### DIRECTIONS
Copy out the lines of the records between the line holding "Viewport: 526px width, 388px" and the line holding "Action: pos(67,54)", inclusive, word for word. Omit the pictures from your copy.

[Begin SOURCE MATERIAL]

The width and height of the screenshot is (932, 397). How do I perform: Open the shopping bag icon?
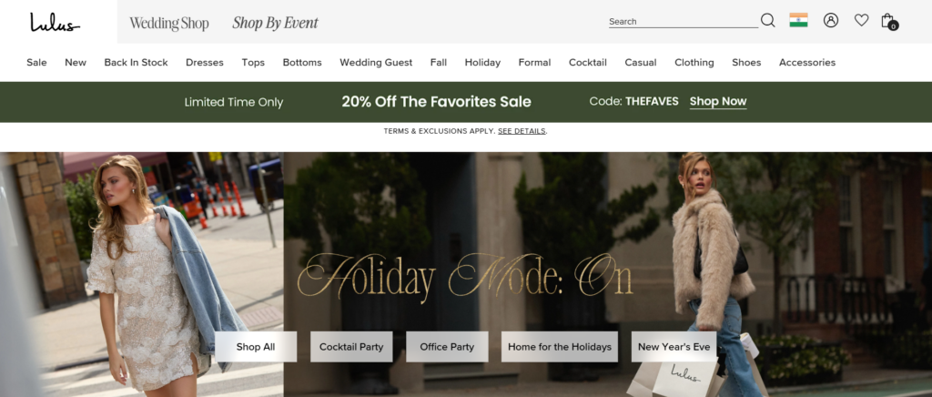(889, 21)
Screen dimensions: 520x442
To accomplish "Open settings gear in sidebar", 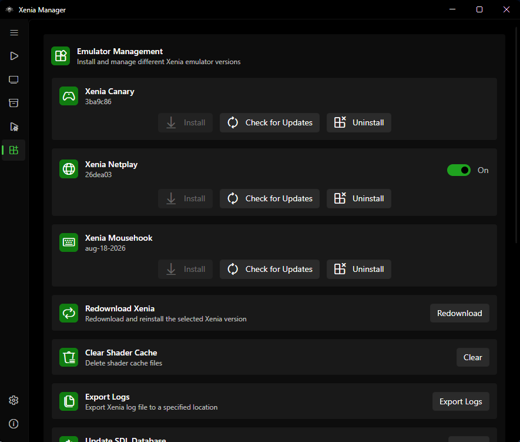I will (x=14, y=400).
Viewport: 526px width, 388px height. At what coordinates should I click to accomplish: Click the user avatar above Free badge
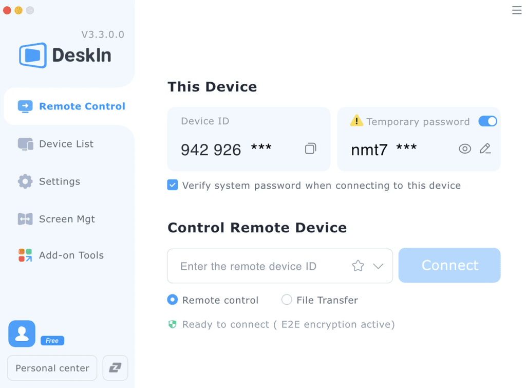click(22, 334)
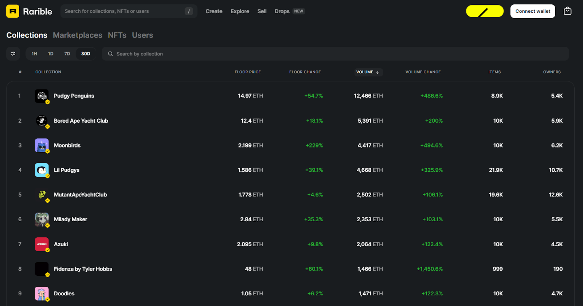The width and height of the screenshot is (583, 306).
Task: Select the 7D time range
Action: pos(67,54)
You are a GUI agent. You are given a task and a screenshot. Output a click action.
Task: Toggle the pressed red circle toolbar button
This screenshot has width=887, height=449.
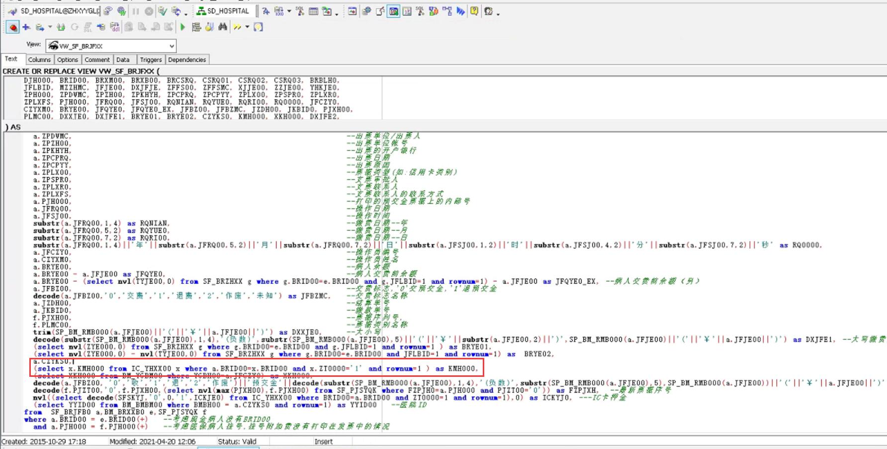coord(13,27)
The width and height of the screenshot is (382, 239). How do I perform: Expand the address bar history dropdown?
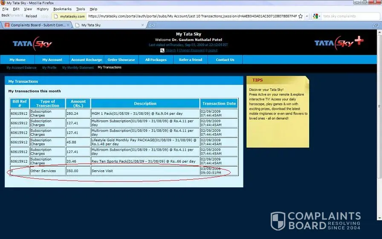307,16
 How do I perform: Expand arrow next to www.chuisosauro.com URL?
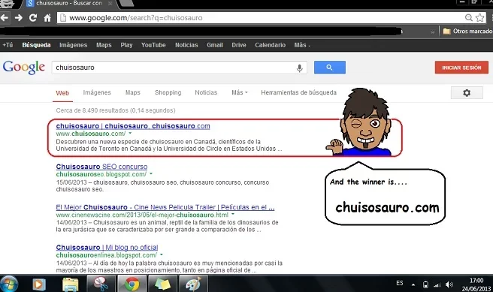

[End SOURCE MATERIAL]

### WRITTEN REPLY
Viewport: 526px width, 388px height. At what coordinates should I click to accomplish: Click the user avatar above Free badge
click(22, 334)
The width and height of the screenshot is (583, 306).
Task: Select the 7D time range
Action: pos(67,54)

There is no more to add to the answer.